Clarky's Comment - February 2011, Afforestation Scheme Review

Afforestation Scheme Review

MAF is currently conducting a review of the various forestry encouragement schemes. The review terms and discussion document can be accessed on:


The PF Olsen submission can be accessed here.

In summary PF Olsen Ltd submits that:

  1. One feature of the Permanent Forest Sink Initiative (PFSI) over the ETS is the issuance of AAUs, rather than NZUs. We submit that consideration be given to issuing AAUs under the ETS should they remain as a currency of carbon credit trade post-2012.

  2. The Afforestation Grant Scheme (AGS) appears to have been effective at encouraging planting, is valuable in providing cash to fund planting for those that have land, and appears to be close to costless to the taxpayer considering the first 10 years of NZUs accrue to the Crown. We support its continuation with improvements suggested around funds allocation between the high and low sequestration categories, and between the MAF administered and Regional Council administered pools.

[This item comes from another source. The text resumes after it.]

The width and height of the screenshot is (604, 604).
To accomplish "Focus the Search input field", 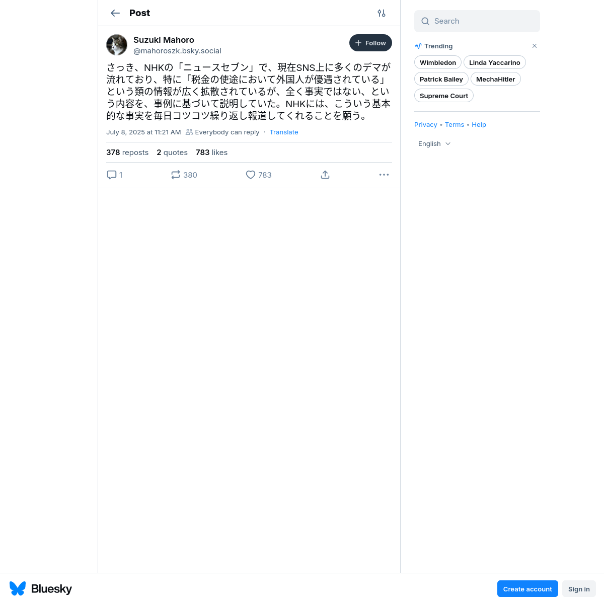I will click(x=477, y=21).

  3. The East Coast Forestry Project (ECFP) effectively subsidises planting on remote highly erodible land that is otherwise unattractive for forestry investment on the East Coast. The funds available were not being fully picked up by landowners until the ETS came along. Now they are.

    PF Olsen supports its continuation with clarification around the grey area of claw back of ECFP funding on entry to the ETS, such that the idea of any claw back is dropped. PF Olsen has also recommended a less prescriptive establishment and tending regime that will improve the attractiveness of the ECFP to landowners by saving around $20 million in costs over the remaining 45,000 ha targeted for the scheme, with little, if any, loss of erosion control benefit.

  4. PF Olsen Ltd has little to say about the Sustainable Land Management Hill Country Programme as we have limited experience or knowledge of its practical application.

General comments are made that to the extent possible any subsidy for forestry planting should be designed so as to minimise the opportunity for the subsidy to commute directly into land value, as that defeats the purpose. Land cost is the single biggest impediment to forestry investors seeking to enter the sector. Any meaningful progress towards a 20,000 ha/annum new planting target is likely to need capital from new investors that do not presently own land.

In addition the pastoral farming and forestry sectors need to be on a level playing field in respect of regulations and costs associated with environmental impacts if we are to get the best land use mix for New Zealand over time, considering both economic and environmental values.